= Exercise requirements =
Every record that follows should be written out again without any change.

Excerpts from a dataset:
'''

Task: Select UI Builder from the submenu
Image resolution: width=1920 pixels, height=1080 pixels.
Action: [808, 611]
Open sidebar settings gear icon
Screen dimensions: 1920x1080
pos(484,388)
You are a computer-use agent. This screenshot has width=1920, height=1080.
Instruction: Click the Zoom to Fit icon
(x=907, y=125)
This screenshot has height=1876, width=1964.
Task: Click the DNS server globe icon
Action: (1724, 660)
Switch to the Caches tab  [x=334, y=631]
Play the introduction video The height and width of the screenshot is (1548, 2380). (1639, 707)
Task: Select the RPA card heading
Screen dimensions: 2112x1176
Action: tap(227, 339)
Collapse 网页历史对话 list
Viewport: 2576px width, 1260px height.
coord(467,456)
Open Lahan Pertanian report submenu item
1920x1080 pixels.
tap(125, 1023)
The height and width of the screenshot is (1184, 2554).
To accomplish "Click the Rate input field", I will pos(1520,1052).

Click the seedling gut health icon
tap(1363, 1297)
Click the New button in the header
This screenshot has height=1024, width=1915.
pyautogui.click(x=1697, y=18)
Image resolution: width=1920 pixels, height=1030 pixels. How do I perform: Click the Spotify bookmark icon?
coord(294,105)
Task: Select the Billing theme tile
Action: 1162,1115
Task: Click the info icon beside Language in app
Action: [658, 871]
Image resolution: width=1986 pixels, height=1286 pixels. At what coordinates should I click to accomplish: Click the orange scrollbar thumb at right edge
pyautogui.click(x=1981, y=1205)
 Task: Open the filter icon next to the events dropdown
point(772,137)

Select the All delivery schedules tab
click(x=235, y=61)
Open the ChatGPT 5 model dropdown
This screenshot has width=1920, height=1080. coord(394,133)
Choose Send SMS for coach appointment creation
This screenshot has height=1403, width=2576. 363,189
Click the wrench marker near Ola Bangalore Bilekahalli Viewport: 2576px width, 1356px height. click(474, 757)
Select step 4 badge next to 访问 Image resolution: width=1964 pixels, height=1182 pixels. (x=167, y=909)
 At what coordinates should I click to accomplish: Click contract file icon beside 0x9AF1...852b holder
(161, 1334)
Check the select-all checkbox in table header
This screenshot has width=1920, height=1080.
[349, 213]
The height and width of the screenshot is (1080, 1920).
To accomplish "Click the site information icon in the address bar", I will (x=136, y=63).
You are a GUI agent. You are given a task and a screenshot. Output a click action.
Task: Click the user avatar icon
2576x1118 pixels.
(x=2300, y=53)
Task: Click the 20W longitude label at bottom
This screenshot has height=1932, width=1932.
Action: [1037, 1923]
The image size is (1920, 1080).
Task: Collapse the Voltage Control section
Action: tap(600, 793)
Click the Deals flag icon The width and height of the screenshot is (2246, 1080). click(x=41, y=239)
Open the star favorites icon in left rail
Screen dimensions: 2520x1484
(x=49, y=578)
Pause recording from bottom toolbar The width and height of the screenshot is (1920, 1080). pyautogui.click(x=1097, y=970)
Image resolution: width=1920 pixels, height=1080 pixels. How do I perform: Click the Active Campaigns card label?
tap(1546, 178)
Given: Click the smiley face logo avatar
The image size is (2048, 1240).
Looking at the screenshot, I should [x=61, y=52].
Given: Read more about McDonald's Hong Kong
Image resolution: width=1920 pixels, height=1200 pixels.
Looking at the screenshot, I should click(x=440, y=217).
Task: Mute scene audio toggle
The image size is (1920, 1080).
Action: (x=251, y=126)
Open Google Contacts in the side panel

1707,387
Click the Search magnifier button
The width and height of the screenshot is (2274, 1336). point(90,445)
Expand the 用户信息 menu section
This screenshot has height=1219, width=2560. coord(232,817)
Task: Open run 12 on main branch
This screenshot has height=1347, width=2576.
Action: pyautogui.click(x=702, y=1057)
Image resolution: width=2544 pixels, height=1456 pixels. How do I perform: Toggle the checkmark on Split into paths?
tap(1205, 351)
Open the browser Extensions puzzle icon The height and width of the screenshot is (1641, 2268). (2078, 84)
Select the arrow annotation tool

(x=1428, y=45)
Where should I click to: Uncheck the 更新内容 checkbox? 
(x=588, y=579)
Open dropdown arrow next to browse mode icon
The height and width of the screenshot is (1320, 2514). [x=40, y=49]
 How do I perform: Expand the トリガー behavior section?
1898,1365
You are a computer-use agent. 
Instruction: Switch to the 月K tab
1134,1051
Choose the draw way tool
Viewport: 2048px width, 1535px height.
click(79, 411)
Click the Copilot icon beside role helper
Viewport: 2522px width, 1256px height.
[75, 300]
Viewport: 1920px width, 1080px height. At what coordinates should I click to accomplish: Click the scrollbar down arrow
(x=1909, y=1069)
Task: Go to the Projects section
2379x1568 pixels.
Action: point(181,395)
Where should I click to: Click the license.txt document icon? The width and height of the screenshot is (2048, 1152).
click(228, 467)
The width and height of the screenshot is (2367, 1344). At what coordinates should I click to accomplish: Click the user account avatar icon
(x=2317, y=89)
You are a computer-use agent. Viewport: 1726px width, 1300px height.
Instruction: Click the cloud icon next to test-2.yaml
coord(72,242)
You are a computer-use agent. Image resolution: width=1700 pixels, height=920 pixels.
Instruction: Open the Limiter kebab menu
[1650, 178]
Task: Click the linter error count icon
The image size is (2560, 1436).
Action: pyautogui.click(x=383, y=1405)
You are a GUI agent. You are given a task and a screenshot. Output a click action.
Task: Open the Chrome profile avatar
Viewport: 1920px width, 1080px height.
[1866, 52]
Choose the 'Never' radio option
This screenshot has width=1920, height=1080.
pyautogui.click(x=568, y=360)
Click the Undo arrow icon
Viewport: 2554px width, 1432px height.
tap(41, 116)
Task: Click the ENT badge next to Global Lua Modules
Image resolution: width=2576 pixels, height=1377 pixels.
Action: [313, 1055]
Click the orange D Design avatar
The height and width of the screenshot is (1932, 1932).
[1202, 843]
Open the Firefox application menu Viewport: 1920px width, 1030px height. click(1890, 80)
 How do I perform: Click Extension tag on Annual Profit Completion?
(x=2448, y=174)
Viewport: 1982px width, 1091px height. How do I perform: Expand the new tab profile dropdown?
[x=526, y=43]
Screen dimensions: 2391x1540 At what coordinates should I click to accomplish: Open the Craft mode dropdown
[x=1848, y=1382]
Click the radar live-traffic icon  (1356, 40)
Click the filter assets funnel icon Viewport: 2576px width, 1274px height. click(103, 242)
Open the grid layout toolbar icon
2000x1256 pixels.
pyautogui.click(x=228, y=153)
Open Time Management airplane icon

'''

= Answer section =
Task: Select UI Builder from the submenu
Image resolution: width=1920 pixels, height=1080 pixels.
Action: [808, 611]
Open sidebar settings gear icon
Screen dimensions: 1920x1080
pos(484,388)
You are a computer-use agent. This screenshot has width=1920, height=1080.
Instruction: Click the Zoom to Fit icon
(x=907, y=125)
This screenshot has height=1876, width=1964.
Task: Click the DNS server globe icon
Action: (1724, 660)
Switch to the Caches tab  [x=334, y=631]
Play the introduction video The height and width of the screenshot is (1548, 2380). (1639, 707)
Task: Select the RPA card heading
Screen dimensions: 2112x1176
Action: tap(227, 339)
Collapse 网页历史对话 list
Viewport: 2576px width, 1260px height.
coord(467,456)
Open Lahan Pertanian report submenu item
1920x1080 pixels.
tap(125, 1023)
The height and width of the screenshot is (1184, 2554).
To accomplish "Click the Rate input field", I will pos(1520,1052).

Click the seedling gut health icon
tap(1363, 1297)
Click the New button in the header
This screenshot has height=1024, width=1915.
pyautogui.click(x=1697, y=18)
Image resolution: width=1920 pixels, height=1030 pixels. How do I perform: Click the Spotify bookmark icon?
coord(294,105)
Task: Select the Billing theme tile
Action: 1162,1115
Task: Click the info icon beside Language in app
Action: [658, 871]
Image resolution: width=1986 pixels, height=1286 pixels. At what coordinates should I click to accomplish: Click the orange scrollbar thumb at right edge
pyautogui.click(x=1981, y=1205)
 Task: Open the filter icon next to the events dropdown
point(772,137)

Select the All delivery schedules tab
click(x=235, y=61)
Open the ChatGPT 5 model dropdown
This screenshot has width=1920, height=1080. coord(394,133)
Choose Send SMS for coach appointment creation
This screenshot has height=1403, width=2576. 363,189
Click the wrench marker near Ola Bangalore Bilekahalli Viewport: 2576px width, 1356px height. click(474, 757)
Select step 4 badge next to 访问 Image resolution: width=1964 pixels, height=1182 pixels. (x=167, y=909)
 At what coordinates should I click to accomplish: Click contract file icon beside 0x9AF1...852b holder
(161, 1334)
Check the select-all checkbox in table header
This screenshot has width=1920, height=1080.
[349, 213]
The height and width of the screenshot is (1080, 1920).
To accomplish "Click the site information icon in the address bar", I will (x=136, y=63).
You are a GUI agent. You are given a task and a screenshot. Output a click action.
Task: Click the user avatar icon
2576x1118 pixels.
(x=2300, y=53)
Task: Click the 20W longitude label at bottom
This screenshot has height=1932, width=1932.
Action: [1037, 1923]
The image size is (1920, 1080).
Task: Collapse the Voltage Control section
Action: tap(600, 793)
Click the Deals flag icon The width and height of the screenshot is (2246, 1080). click(x=41, y=239)
Open the star favorites icon in left rail
Screen dimensions: 2520x1484
(x=49, y=578)
Pause recording from bottom toolbar The width and height of the screenshot is (1920, 1080). pyautogui.click(x=1097, y=970)
Image resolution: width=1920 pixels, height=1080 pixels. How do I perform: Click the Active Campaigns card label?
tap(1546, 178)
Given: Click the smiley face logo avatar
The image size is (2048, 1240).
Looking at the screenshot, I should [x=61, y=52].
Given: Read more about McDonald's Hong Kong
Image resolution: width=1920 pixels, height=1200 pixels.
Looking at the screenshot, I should click(x=440, y=217).
Task: Mute scene audio toggle
The image size is (1920, 1080).
Action: (x=251, y=126)
Open Google Contacts in the side panel

1707,387
Click the Search magnifier button
The width and height of the screenshot is (2274, 1336). point(90,445)
Expand the 用户信息 menu section
This screenshot has height=1219, width=2560. coord(232,817)
Task: Open run 12 on main branch
This screenshot has height=1347, width=2576.
Action: pyautogui.click(x=702, y=1057)
Image resolution: width=2544 pixels, height=1456 pixels. How do I perform: Toggle the checkmark on Split into paths?
tap(1205, 351)
Open the browser Extensions puzzle icon The height and width of the screenshot is (1641, 2268). (2078, 84)
Select the arrow annotation tool

(x=1428, y=45)
Where should I click to: Uncheck the 更新内容 checkbox? 
(x=588, y=579)
Open dropdown arrow next to browse mode icon
The height and width of the screenshot is (1320, 2514). [x=40, y=49]
 How do I perform: Expand the トリガー behavior section?
1898,1365
You are a computer-use agent. 
Instruction: Switch to the 月K tab
1134,1051
Choose the draw way tool
Viewport: 2048px width, 1535px height.
click(79, 411)
Click the Copilot icon beside role helper
Viewport: 2522px width, 1256px height.
[75, 300]
Viewport: 1920px width, 1080px height. At what coordinates should I click to accomplish: Click the scrollbar down arrow
(x=1909, y=1069)
Task: Go to the Projects section
2379x1568 pixels.
Action: point(181,395)
Where should I click to: Click the license.txt document icon? The width and height of the screenshot is (2048, 1152).
click(228, 467)
The width and height of the screenshot is (2367, 1344). At what coordinates should I click to accomplish: Click the user account avatar icon
(x=2317, y=89)
You are a computer-use agent. Viewport: 1726px width, 1300px height.
Instruction: Click the cloud icon next to test-2.yaml
coord(72,242)
You are a computer-use agent. Image resolution: width=1700 pixels, height=920 pixels.
Instruction: Open the Limiter kebab menu
[1650, 178]
Task: Click the linter error count icon
The image size is (2560, 1436).
Action: pyautogui.click(x=383, y=1405)
You are a GUI agent. You are given a task and a screenshot. Output a click action.
Task: Open the Chrome profile avatar
Viewport: 1920px width, 1080px height.
[1866, 52]
Choose the 'Never' radio option
This screenshot has width=1920, height=1080.
pyautogui.click(x=568, y=360)
Click the Undo arrow icon
Viewport: 2554px width, 1432px height.
tap(41, 116)
Task: Click the ENT badge next to Global Lua Modules
Image resolution: width=2576 pixels, height=1377 pixels.
Action: [313, 1055]
Click the orange D Design avatar
The height and width of the screenshot is (1932, 1932).
[1202, 843]
Open the Firefox application menu Viewport: 1920px width, 1030px height. click(1890, 80)
 How do I perform: Click Extension tag on Annual Profit Completion?
(x=2448, y=174)
Viewport: 1982px width, 1091px height. How do I perform: Expand the new tab profile dropdown?
[x=526, y=43]
Screen dimensions: 2391x1540 At what coordinates should I click to accomplish: Open the Craft mode dropdown
[x=1848, y=1382]
Click the radar live-traffic icon  (1356, 40)
Click the filter assets funnel icon Viewport: 2576px width, 1274px height. click(103, 242)
Open the grid layout toolbar icon
2000x1256 pixels.
pyautogui.click(x=228, y=153)
Open Time Management airplane icon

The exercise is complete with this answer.